*Source records*
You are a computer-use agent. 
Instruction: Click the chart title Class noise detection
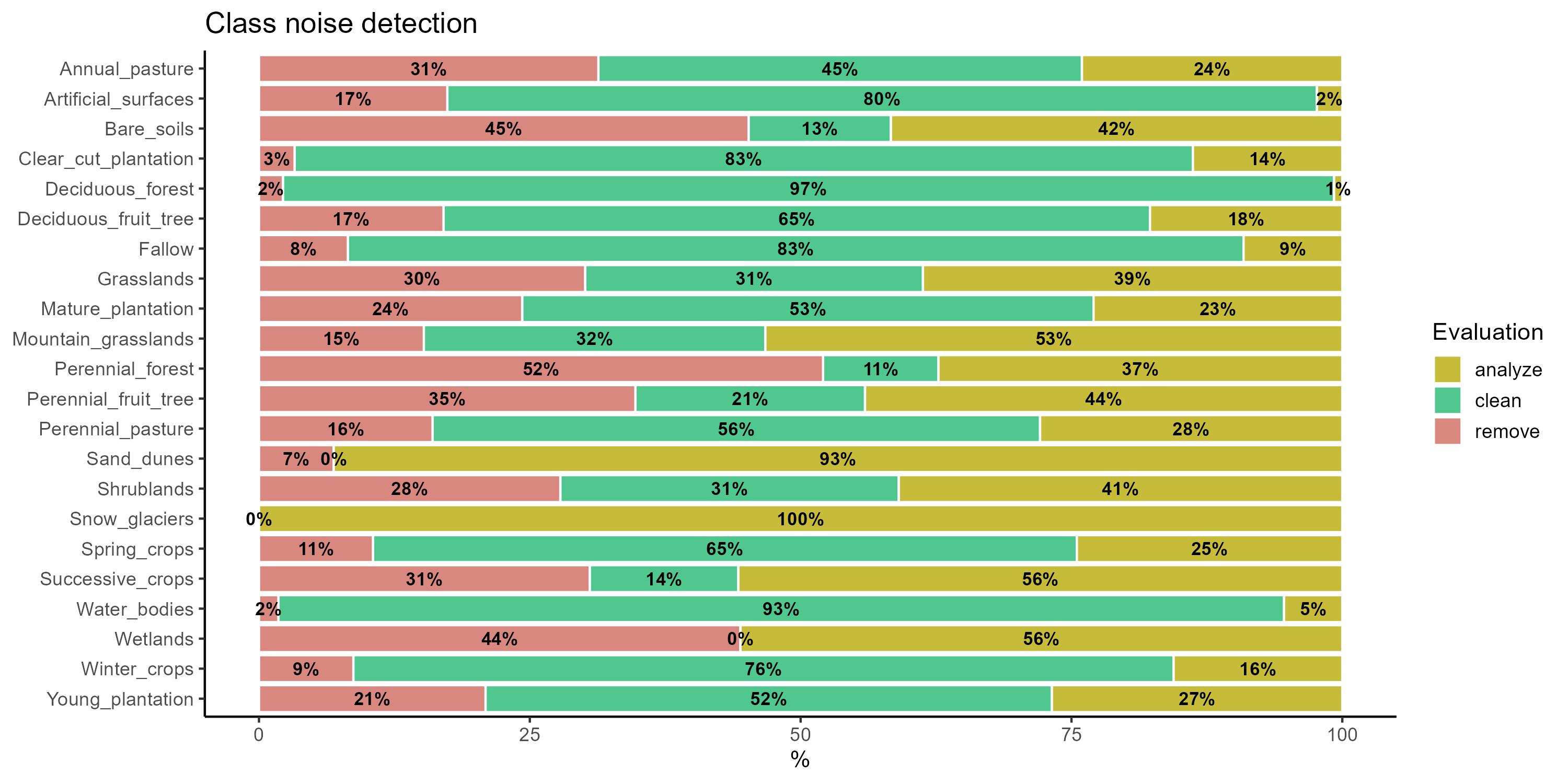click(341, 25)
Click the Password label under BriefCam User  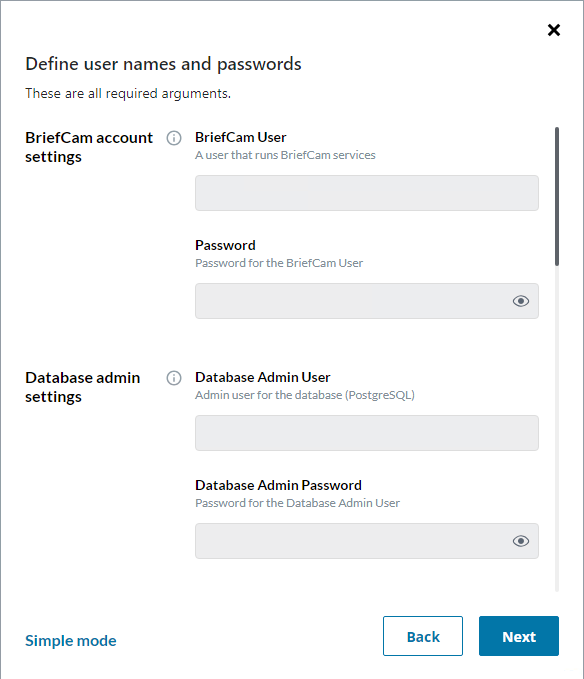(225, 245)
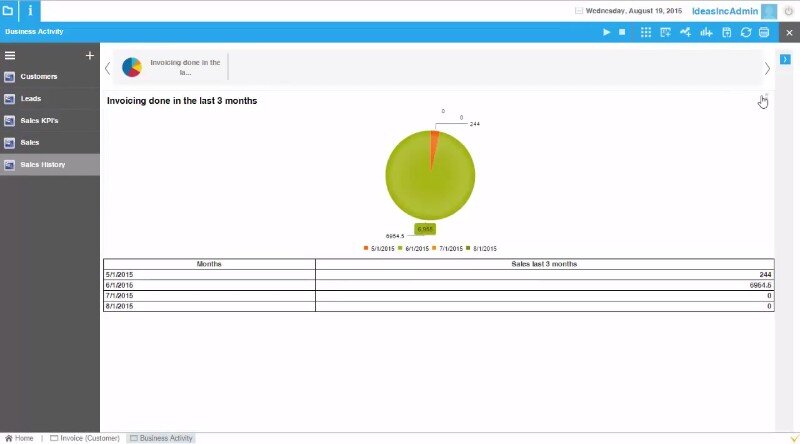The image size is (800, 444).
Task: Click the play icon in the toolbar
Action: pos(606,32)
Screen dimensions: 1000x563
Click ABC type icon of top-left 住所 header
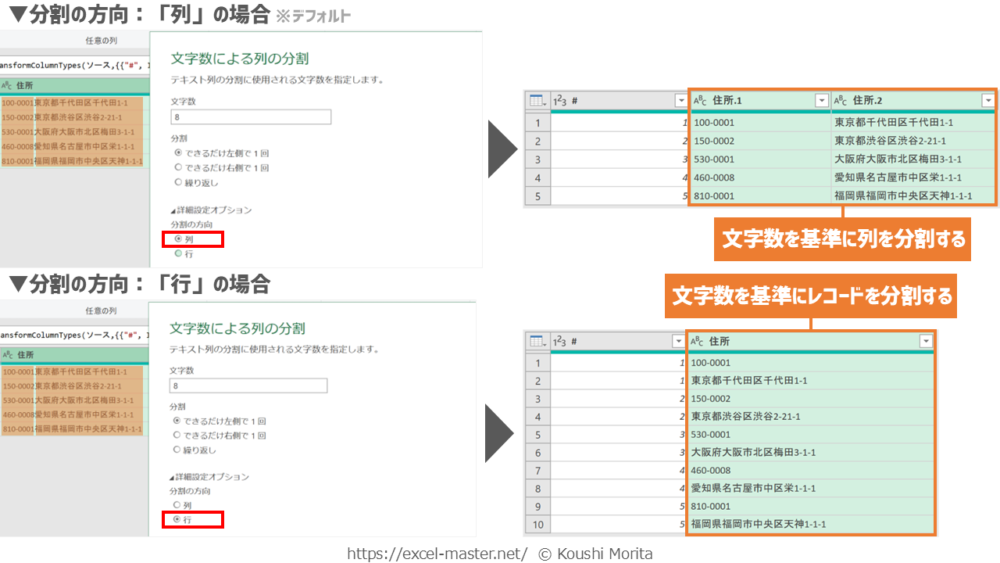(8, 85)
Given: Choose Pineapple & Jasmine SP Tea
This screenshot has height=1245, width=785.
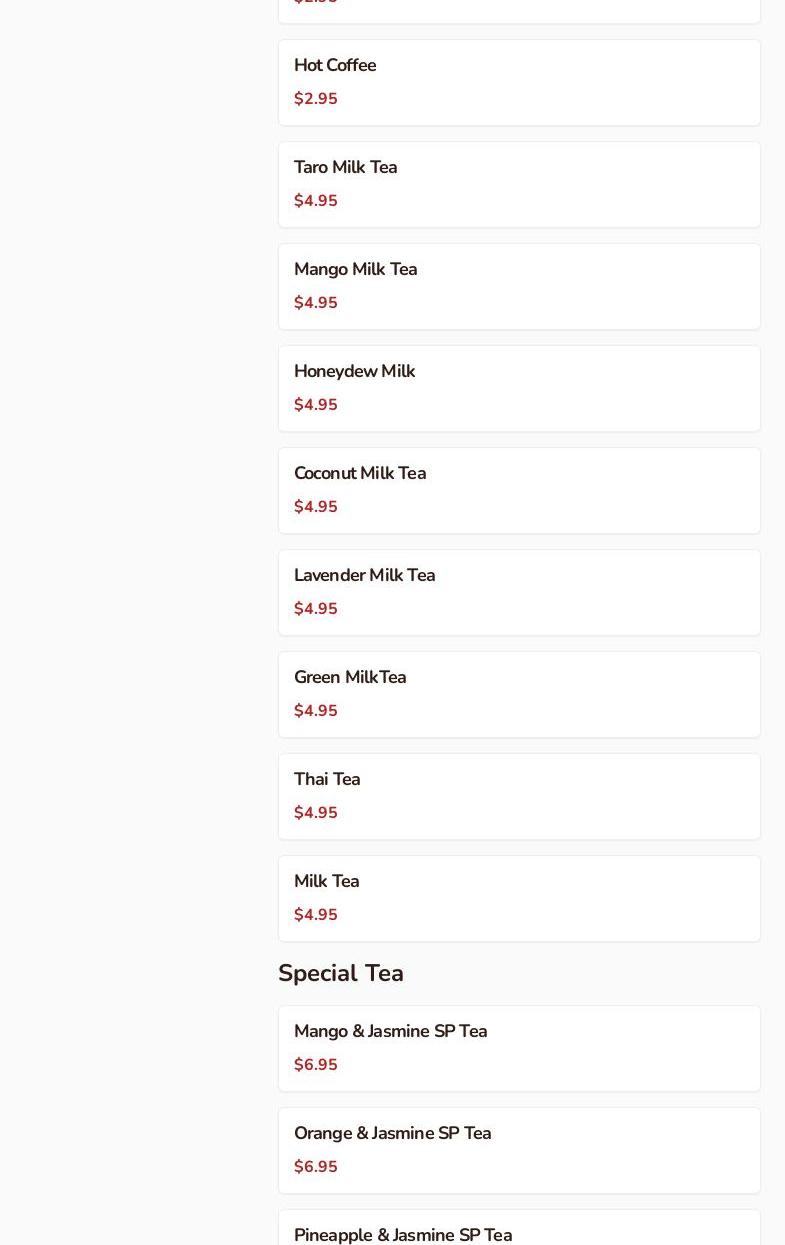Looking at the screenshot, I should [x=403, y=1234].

*Exercise*
What you return should be the exact lines from the one containing "Given: Choose Pineapple & Jasmine SP Tea" through the end of the listing above, both included, minus any pictures.

*Task response*
Given: Choose Pineapple & Jasmine SP Tea
This screenshot has height=1245, width=785.
Looking at the screenshot, I should [x=403, y=1234].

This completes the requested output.